Particolarmente significativo in questo senso l’Award attribuito per il secondo anno consecutivo al Lugana Bio: etichetta di particolare valore simbolico i cui successi hanno rafforzato la decisione di intraprendere un processo di conversione globale biologica che riguarderà l’intero vigneto, salito ormai a 34 ettari complessivi dai 23 originari, dei quali 8 già certificati.

“Un passo per noi importantissimo, che abbiamo deciso di intraprendere con la consulenza del gruppo agronomico SATA ed in particolare di Marco Tonni, ormai una garanzia in materia di biologico non solo in Lombardia ma a livello nazionale: dalla verifica delle esperienze effettuate negli anni passati abbiamo maturato la decisione di avviare la conversione per l’intera tenuta, un piano quinquennale per arrivare ad una produzione 100% certificata.  Nell’attesa amplieremo la gamma con il Madre Perla 2016 bio: un Riserva che presenteremo ufficialmente  a Vinitaly 2019”.

Scelta per altro non comune, quella del bio in Lugana. “Per noi non è un atto ideologico, vogliamo sperimentare ed osare in un percorso di ricerca serio e trasparente che contempli anche la valutazione di tutti gli aspetti legati all’impatto ambientale tenendo fede alla nostra sfida qualitativa originaria: ambivamo fin dagli inizi a diventare un’eccellenza del Lugana, oggi siamo gli unici a declinarlo in tutte le tipologie con ben sette etichette che rappresentano il 90% della produzione”.

Perla del Garda è oggi una realtà da 150 mila bottiglie, in forte crescita sui mercati esteri con una quota export arrivata quest’anno a sfiorare il 37% del giro d’affari complessivo contro il 20% del 2017.

“La crescita dei volumi ci ha portato ad aprire maggiormente ai mercati di lingua tedesca dove abbiamo quasi raddoppiato le vendite: motivo di grande soddisfazione, anche in prospettiva futura considerato che l’obbiettivo è quello di crescere ulteriormente ed arrivare a quota 200 mila bottiglie”.

Nell’attesa, la vendemmia 2018 si è chiusa con un bilancio molto positivo.
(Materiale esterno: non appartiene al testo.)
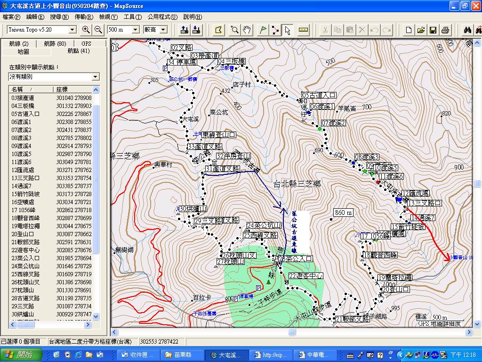
Task: Click the print icon in toolbar
Action: [x=445, y=30]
“Una campagna straordinaria dal punto di vista quantitativo, e crediamo anche da quello qualitativo: stiamo componendo le cuvée dei vini che presenteremo sul mercato da gennaio 2019, sembrano esserci davvero tutte le condizioni per una grande annata, capace di esaltare la forte connotazione di un terroir in zona collinare che si esprime in modo diverso rispetto alle zone argillose vicino al lago: il nostro scheletro di terreni sassosi e poco ricchi di acqua portano in bottiglia caratteristiche di mineralità e sapidità che si traducono in un’identità di complessità e piacevolezza divenuta ormai un po’ il nostro marchio di fabbrica”.